Extract to read START

Book Review – The Anxious Generation
Author: Jonathan Haidt
Publisher: Penguin Press
Year: 2024
Jonathan Haidt thinks smartphones broke kids. That’s the thesis. That’s the book. The rise of social media and smartphone ownership in the early 2010s correlates with a dramatic increase in anxiety, depression, and self-harm among young people, especially girls. He’s got charts. He’s got studies. He’s got proposed solutions.
And I’m. Conflicted.
Here’s what I think Haidt gets right. Something DID happen around 2012-2013. The mental health statistics are real. Kids are more anxious and depressed than they were a generation ago. The correlation with smartphone adoption is hard to dismiss entirely. And his descriptions of what social media does to developing brains — the constant comparison, the dopamine manipulation, the removal of real-world play — ring true.
His proposed solutions are mostly reasonable. No smartphones before high school. No social media before 16. More free play and independence for younger kids. Phone-free schools. None of this seems crazy. Some of it is already being implemented.
But. Here’s my problem.
Haidt writes like this is a solved question. Like the science is settled. And it isn’t. There are serious researchers who dispute the causal link between social media and teen mental health. Correlation isn’t causation and all that. The decline in teen mental health might be related to. I don’t know. The economy? Climate anxiety? Political polarization? COVID? All of the above? Maybe smartphones made it worse but aren’t the primary cause.

Extract to read END

* What to work on
- 1) List every solution that the book review says Haidt proposes.
- 2) Duplicate the book review word for word, between "Here’s what I" and "Here’s my problem.", inclusive.
- 3) Carry on writing the book review after its last sentence.

Given data START

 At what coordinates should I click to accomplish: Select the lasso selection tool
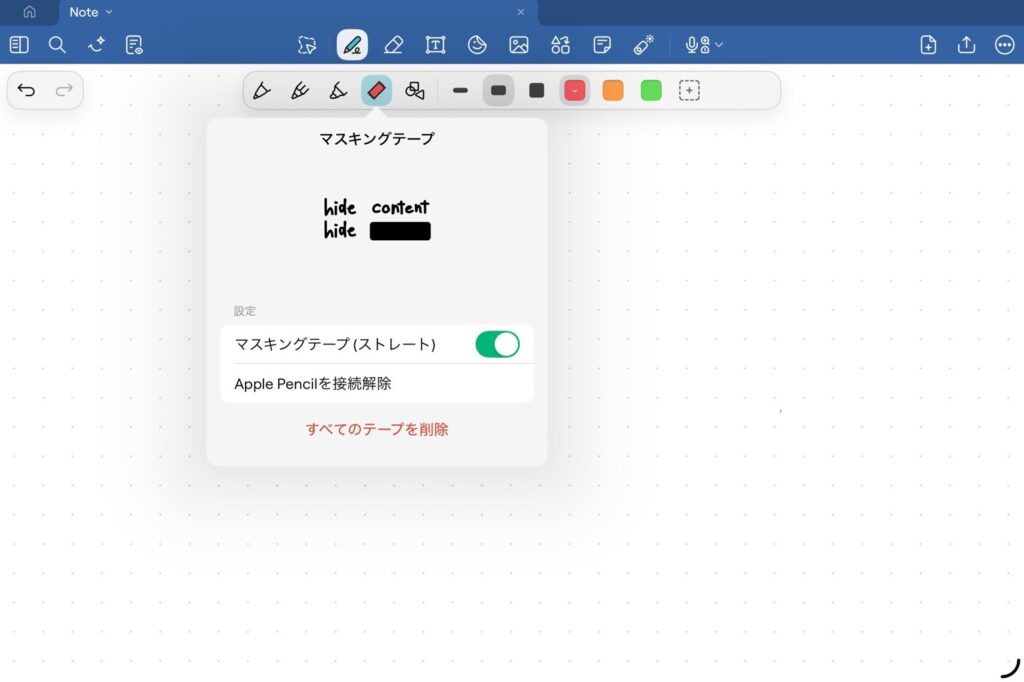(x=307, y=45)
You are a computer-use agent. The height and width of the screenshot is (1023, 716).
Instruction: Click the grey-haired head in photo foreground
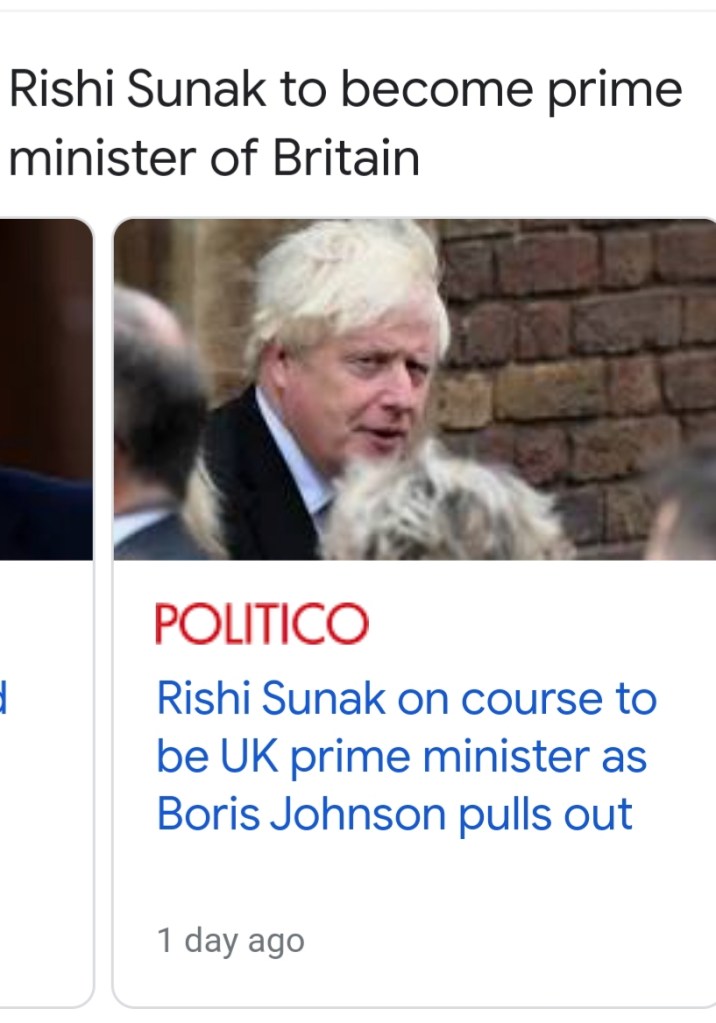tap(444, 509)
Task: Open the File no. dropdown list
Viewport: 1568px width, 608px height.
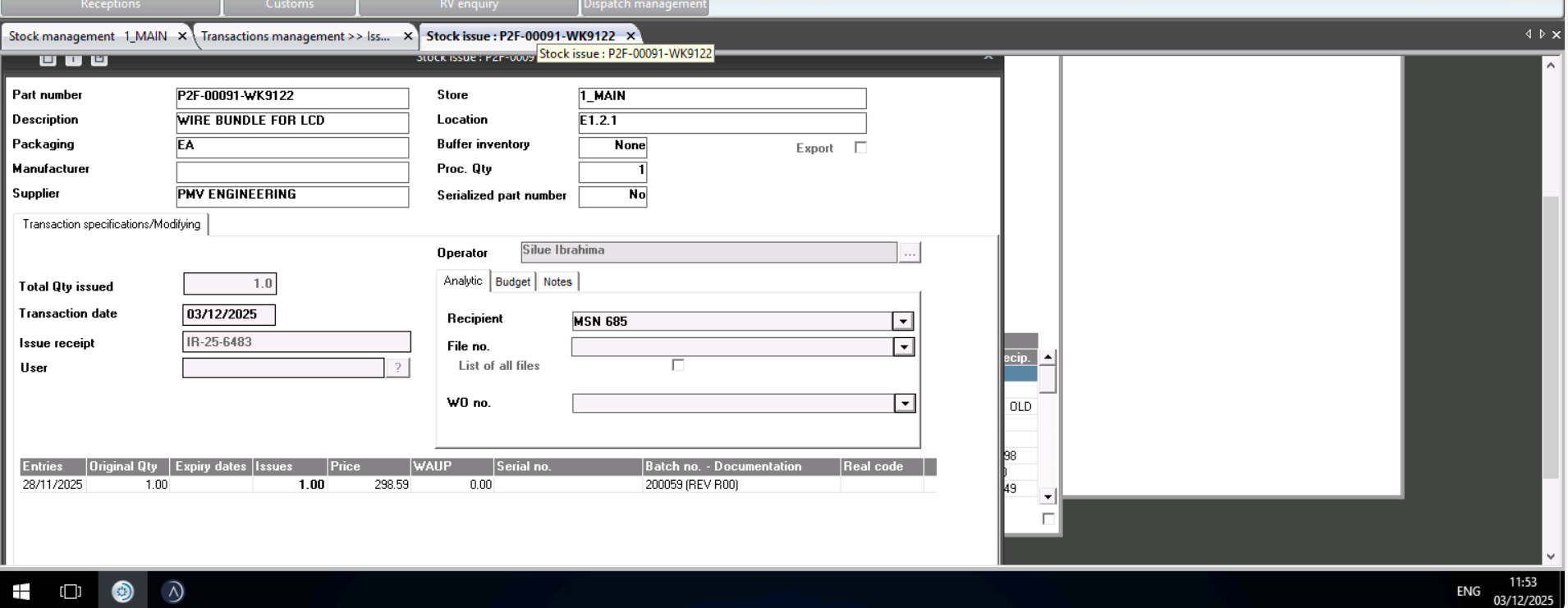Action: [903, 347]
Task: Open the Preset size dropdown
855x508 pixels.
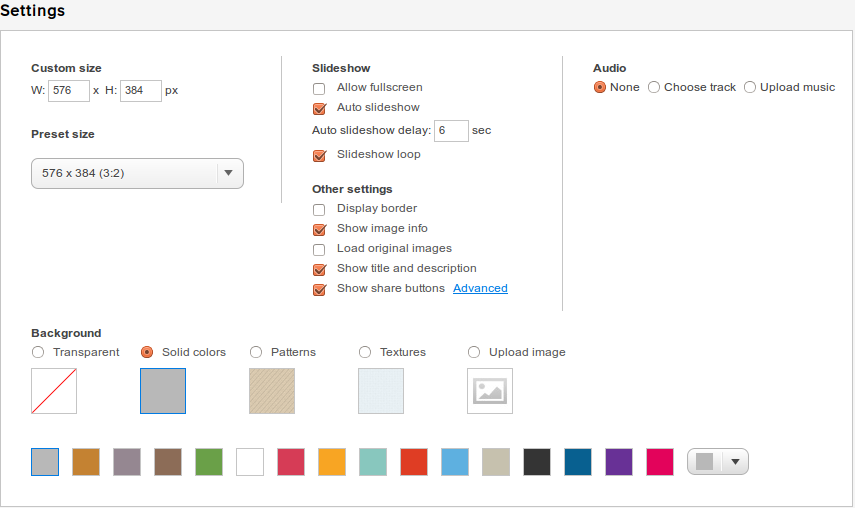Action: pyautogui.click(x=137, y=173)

Given data END

* Results of the tasks
- 1) No smartphones before high school; no social media before 16; more free play and independence for younger kids; phone-free schools.

- 2)
Here’s what I think Haidt gets right. Something DID happen around 2012-2013. The mental health statistics are real. Kids are more anxious and depressed than they were a generation ago. The correlation with smartphone adoption is hard to dismiss entirely. And his descriptions of what social media does to developing brains — the constant comparison, the dopamine manipulation, the removal of real-world play — ring true.
His proposed solutions are mostly reasonable. No smartphones before high school. No social media before 16. More free play and independence for younger kids. Phone-free schools. None of this seems crazy. Some of it is already being implemented.
But. Here’s my problem.

- 3)
The book is also repetitive. He makes his core argument in the first hundred pages and then keeps making it for another three hundred. There’s a chapter structure but it feels padded. Like this could have been a very long article instead of a book.
And there’s something in Haidt’s tone that bothers me. A moralizing quality. A certainty that verges on smugness. He’s very sure he’s right and very frustrated that everyone else hasn’t caught up. That’s not an argument against his thesis but it made the reading experience less pleasant.
Do I think smartphones are good for kids? No. Probably not. I don’t have kids but if I did I’d probably limit their screen time. I think Haidt is pointing at something real even if his explanation is incomplete.
But I also think “technology ruined the children” is a story we tell ourselves every generation and it’s usually more complicated than that.
Read it if you’re a parent trying to navigate this stuff. Just don’t treat it as gospel.